A painting by the German artist Hans von Aachen “Emperor Matthias.” The size of the picture is 150 x 105 cm, oil, copper. The emperor of the Holy Roman Empire of the German people was considered the vicegerent of God in secular affairs, just as the pope was the governor of God in the affairs of the spiritual.
The highest title of the Roman emperor in the first centuries of the German-Roman Empire was accepted by the German king only when he was crowned by the pope in Rome; Later, with the occurrence of strife between the popes and the German kings, the latter, together with the election to the German kings, became Emperors of the Holy Roman Empire. With the birth of new powerful monarchies, the title of the Holy Roman Emperor lost significance, finally lost its power and was eliminated in 1806. Matthias, the German Emperor, was born in 1557, was the third son of Emperor Maximilian II. His educator was a learned diplomat Busbek.
In 1593, the Emperor Rudolph appointed him viceroy in the Archduke of Austria. When the Emperor’s arbitrariness caused war with the outraged Hungarians and Turks, Matthias took upon himself the restoration of peace, when Rudolph disagreed with his decisions, Matthias, in alliance with Hungarian and Austrian state officials, forced him to give up power over Austria, Hungary and Moravia. To the state ranks, Matthias was forced to make some concessions in religious matters.

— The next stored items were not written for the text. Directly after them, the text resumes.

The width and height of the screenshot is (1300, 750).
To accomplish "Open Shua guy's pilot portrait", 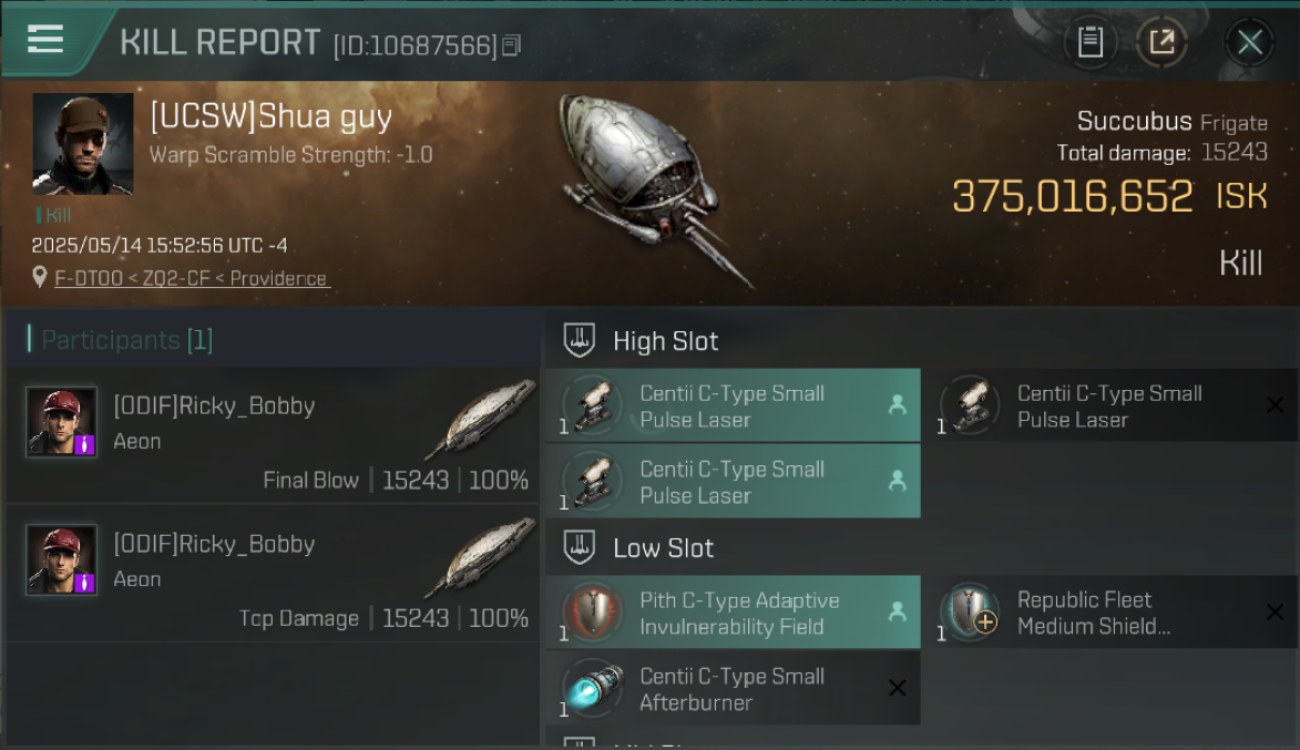I will point(83,144).
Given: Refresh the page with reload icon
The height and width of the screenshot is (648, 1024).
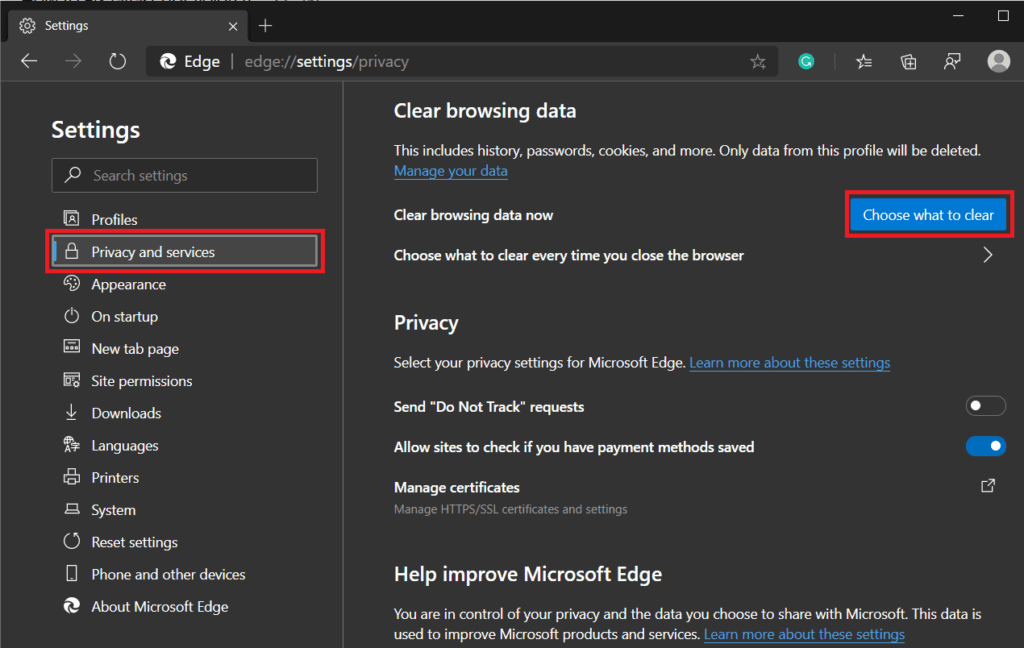Looking at the screenshot, I should 117,62.
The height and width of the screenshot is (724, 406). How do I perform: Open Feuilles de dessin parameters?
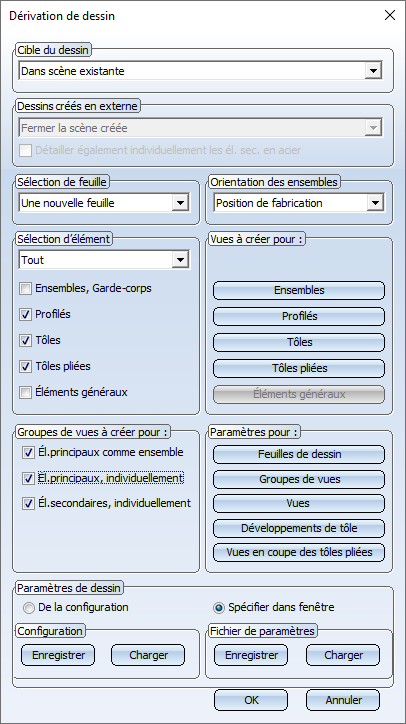[299, 454]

Soon Rudolph quarreled with the Czechs; the latter called Matthias, who took from his brother Bohemia, Silesia and Lusatia, and, on his death, was elected emperor. From external enemies he had to contend with the troubled Transylvanian prince Betlen-Gabor; Within the state, religious hostility grew more and more acute; the empire and hereditary possessions denied Matthias the means to wage war with Turkey, so he was forced to conclude in 1615 a world that was not favorable to him. The hostile attitude of the Protestants to Matthias increased when the childless Matthias, at the insistence of other members of his family, crowned the fanatic of Ferdinand of Styria, subsequently Emperor Ferdinand II, by the king of Bohemia and Hungary.
The attempts of the government to destroy the rights given to Protestants, and especially the “Majesty’s Letter”, granted by Rudolph II to the Czechs in 1609, aroused the displeasure, which in Bohemia passed, in May 1618, into an open uprising. Meanwhile, as the Czechs organized their own special management and resisted with weapons in their hands, while the inhabitants of Silesia and Moravia joined them, Ferdinand threw down the adviser of the emperor, Klesel, in Vienna, and wrested the reins from the sick and decrepit Matthias, who died soon after.